### TASK DESCRIPTION
Rewrite the records from the start through the line containing "Looking at the screenshot, I should tap(393, 7).", substituting "desktop agent" for "computer-use agent" and keeping everything else unchanged.

— begin —

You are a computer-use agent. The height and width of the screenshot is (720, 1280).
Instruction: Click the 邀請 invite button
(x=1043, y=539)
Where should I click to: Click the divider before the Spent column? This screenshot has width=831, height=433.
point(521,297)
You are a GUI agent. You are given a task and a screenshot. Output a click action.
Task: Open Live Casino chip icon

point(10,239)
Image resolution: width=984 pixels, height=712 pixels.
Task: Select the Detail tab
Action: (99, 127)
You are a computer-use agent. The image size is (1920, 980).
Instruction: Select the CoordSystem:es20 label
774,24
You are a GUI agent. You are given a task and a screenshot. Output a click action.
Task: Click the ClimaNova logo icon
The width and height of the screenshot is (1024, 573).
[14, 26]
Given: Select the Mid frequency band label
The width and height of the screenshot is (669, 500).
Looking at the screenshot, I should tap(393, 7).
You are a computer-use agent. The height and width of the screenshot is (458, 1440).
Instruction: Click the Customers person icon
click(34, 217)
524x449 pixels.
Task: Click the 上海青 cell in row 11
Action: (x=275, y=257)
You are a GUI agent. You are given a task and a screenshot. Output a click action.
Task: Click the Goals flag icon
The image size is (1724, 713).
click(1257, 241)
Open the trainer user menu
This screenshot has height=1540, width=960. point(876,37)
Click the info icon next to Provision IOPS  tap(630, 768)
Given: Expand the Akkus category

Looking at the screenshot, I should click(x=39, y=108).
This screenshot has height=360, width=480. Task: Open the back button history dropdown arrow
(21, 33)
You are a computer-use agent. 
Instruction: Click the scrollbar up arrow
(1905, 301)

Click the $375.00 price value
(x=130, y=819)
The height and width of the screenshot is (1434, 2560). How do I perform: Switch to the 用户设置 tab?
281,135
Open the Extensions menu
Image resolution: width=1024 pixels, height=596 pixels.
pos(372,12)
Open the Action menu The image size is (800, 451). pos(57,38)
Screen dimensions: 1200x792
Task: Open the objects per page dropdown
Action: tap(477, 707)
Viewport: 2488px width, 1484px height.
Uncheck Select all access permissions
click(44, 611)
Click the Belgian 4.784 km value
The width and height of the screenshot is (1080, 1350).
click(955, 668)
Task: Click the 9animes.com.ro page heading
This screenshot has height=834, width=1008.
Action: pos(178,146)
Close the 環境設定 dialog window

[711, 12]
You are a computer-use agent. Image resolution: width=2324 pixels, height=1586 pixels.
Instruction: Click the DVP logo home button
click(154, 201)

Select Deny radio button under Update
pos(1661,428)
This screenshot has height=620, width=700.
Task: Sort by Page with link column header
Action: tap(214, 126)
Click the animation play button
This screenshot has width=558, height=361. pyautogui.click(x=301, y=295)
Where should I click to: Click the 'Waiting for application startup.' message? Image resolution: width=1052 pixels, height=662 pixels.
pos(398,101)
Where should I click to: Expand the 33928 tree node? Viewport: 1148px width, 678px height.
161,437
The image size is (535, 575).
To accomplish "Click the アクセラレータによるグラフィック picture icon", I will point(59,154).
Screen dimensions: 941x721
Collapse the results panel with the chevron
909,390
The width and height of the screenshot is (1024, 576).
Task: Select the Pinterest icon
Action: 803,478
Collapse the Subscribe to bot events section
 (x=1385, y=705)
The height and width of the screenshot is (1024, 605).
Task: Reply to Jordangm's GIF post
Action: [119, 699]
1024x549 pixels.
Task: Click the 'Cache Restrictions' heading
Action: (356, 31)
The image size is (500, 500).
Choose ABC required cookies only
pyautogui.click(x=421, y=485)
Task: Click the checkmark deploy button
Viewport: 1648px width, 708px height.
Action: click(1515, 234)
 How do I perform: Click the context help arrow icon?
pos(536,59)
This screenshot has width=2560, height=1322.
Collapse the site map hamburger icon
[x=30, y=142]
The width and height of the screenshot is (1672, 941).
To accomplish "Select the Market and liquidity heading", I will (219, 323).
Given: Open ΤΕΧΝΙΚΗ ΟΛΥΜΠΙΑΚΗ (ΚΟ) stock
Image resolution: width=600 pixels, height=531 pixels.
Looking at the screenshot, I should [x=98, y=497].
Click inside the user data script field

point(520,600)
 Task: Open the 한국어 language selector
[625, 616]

— end —

### EXERCISE OUTPUT
You are a desktop agent. The height and width of the screenshot is (720, 1280).
Instruction: Click the 邀請 invite button
(x=1043, y=539)
Where should I click to: Click the divider before the Spent column? This screenshot has width=831, height=433.
point(521,297)
You are a GUI agent. You are given a task and a screenshot. Output a click action.
Task: Open Live Casino chip icon

point(10,239)
Image resolution: width=984 pixels, height=712 pixels.
Task: Select the Detail tab
Action: (99, 127)
You are a desktop agent. The image size is (1920, 980).
Instruction: Select the CoordSystem:es20 label
774,24
You are a GUI agent. You are given a task and a screenshot. Output a click action.
Task: Click the ClimaNova logo icon
The width and height of the screenshot is (1024, 573).
[14, 26]
Given: Select the Mid frequency band label
The width and height of the screenshot is (669, 500).
Looking at the screenshot, I should tap(393, 7).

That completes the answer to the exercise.